Have any of you nighttime callers noticed more or less coyote activity when the temperature gets to zero or below at night?


----------



## HungryHunter (May 10, 2017)

I like the question. I'm also interested to hear what others say. Thanks for bringing it up.


----------



## jiggerjarvi (Jan 17, 2010)

X3


----------



## nick 74 (Dec 4, 2008)

In my opinion this is as good as it gets. Minus the wind. They are hungry and need more food to keep them warm. I would say this cold has a similar affect as to how a buck lets his guard down during the rut. Ok maybe they don't get that dumb but the cold is definitely in our favor. 
Downside - batteries don't last as long. Firing pins can freeze. Risky to be out when its this cold.


----------



## wolf man (Jan 4, 2015)

I have been out quite a bit recently in the freezing cold and haven’t been having any sort of luck at all.
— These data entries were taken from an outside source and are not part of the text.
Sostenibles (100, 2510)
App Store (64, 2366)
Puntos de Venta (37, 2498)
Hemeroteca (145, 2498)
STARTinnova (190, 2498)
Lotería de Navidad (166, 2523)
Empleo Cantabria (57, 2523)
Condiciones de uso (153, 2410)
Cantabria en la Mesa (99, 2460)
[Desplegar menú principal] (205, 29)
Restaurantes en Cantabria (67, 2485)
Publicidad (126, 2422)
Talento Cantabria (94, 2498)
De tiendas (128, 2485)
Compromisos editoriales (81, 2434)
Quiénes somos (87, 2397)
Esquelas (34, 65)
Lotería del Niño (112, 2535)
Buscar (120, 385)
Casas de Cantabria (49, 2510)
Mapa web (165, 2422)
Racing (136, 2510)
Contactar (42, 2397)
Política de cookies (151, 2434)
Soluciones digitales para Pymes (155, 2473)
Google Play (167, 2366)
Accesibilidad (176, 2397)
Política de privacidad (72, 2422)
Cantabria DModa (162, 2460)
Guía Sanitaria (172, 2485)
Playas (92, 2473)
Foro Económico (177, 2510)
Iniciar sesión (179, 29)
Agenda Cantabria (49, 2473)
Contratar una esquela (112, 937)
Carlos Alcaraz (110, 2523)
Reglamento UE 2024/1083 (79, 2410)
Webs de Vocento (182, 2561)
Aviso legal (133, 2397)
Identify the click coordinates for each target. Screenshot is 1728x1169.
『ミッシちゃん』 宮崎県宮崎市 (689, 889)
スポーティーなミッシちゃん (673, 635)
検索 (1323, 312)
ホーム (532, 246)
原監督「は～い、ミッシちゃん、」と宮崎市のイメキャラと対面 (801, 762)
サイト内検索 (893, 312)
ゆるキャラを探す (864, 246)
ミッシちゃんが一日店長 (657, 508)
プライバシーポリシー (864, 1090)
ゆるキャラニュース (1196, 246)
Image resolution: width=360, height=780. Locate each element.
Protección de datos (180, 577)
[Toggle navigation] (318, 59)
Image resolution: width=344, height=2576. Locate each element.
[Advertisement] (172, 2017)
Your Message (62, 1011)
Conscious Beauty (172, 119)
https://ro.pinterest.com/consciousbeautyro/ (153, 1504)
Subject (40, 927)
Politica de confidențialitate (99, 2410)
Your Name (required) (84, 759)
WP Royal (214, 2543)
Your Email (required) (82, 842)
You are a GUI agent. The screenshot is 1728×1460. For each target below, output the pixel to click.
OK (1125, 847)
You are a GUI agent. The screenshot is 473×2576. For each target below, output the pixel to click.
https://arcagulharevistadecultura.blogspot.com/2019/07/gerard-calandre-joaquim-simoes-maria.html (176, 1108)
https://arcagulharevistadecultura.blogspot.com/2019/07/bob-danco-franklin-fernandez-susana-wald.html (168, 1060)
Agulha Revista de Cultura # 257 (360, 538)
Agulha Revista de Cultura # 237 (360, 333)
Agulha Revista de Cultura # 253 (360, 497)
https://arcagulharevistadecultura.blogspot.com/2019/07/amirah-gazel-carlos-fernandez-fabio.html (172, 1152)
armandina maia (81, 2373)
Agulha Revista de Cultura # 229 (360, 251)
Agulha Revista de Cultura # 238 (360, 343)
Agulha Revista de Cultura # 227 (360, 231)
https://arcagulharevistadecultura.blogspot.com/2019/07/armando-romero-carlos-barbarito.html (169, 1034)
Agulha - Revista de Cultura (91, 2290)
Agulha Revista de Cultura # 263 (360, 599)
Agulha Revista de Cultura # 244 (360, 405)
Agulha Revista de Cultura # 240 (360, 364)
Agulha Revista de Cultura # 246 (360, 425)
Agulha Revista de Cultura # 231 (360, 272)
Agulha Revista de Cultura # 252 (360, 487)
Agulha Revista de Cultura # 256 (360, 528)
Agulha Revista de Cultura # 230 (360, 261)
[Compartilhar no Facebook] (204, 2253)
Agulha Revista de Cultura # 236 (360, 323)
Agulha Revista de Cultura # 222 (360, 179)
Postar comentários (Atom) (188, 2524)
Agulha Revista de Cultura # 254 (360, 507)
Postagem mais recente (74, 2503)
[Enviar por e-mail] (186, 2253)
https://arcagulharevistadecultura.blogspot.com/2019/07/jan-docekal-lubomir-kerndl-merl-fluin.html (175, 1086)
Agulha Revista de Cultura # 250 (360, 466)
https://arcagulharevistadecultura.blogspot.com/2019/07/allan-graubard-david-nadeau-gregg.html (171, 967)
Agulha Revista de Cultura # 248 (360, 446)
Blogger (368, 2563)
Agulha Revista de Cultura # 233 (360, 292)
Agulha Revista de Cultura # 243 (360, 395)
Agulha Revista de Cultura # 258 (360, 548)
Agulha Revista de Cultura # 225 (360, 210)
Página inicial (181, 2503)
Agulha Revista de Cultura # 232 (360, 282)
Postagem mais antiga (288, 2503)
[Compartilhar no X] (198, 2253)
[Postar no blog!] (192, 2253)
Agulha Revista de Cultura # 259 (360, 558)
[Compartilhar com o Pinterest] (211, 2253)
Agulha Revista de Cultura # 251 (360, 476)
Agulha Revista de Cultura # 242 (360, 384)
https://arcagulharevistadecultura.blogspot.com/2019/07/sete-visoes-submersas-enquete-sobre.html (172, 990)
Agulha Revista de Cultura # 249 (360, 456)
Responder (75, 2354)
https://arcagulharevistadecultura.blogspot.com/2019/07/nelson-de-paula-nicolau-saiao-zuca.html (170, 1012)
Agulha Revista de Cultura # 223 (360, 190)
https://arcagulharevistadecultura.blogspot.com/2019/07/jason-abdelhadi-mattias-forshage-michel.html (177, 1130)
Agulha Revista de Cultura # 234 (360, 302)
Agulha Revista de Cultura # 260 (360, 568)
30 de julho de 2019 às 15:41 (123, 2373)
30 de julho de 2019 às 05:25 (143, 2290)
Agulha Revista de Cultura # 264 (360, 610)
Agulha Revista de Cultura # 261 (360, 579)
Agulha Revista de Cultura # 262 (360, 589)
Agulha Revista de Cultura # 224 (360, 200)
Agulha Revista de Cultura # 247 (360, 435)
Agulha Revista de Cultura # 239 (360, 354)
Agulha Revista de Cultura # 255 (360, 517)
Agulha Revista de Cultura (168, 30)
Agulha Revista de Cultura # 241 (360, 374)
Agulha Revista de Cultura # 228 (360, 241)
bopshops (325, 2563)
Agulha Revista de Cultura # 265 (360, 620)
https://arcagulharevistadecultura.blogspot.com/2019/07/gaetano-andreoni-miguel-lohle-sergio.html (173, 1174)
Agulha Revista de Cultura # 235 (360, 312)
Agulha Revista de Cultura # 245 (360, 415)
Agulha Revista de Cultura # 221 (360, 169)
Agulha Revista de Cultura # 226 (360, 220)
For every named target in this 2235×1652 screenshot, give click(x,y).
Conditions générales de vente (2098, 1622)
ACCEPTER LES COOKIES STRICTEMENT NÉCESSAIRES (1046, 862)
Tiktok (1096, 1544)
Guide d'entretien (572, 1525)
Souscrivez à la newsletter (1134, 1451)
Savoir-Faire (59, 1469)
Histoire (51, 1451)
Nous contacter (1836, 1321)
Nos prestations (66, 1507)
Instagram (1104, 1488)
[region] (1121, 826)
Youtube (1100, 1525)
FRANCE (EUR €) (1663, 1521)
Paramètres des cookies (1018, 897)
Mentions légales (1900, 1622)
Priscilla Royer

It has also been quite windy which that might have something to do with it.


----------



## Fool'em (Sep 29, 2016)

For me temp is relative to snow conditions. I find a stealth entry and set up almost the most important aspect of a successful hunt. Wind direction and entry for me are way more important than call sequence or weapon. 
Right now with soft fluffy snow I like it as cold as possible with little or no wind. Once the snow gets crunchy I like a more mild night to soften the snow. Again I prefer no wind but if I have crunchy conditions I'll take a breeze to help cover my entry. 
I've had good coyote response in any of the above conditions but entry and setup have to be adapted for each situation. 
My favorite is soft fluffy snow and colder than hell. Not because I've had any better response but I just like being out there when it's like that.


----------



## hunter19301 (Feb 18, 2009)

Made a couple of sets in the evening after the seminar at Jay's. Got some dogs to sound off but they sure were not moving. Got back to the truck and it was -7 so I'm thinking they were smart enough to hole up and wait for milder temps! They are definitely built to handle the weather better than we are!!


----------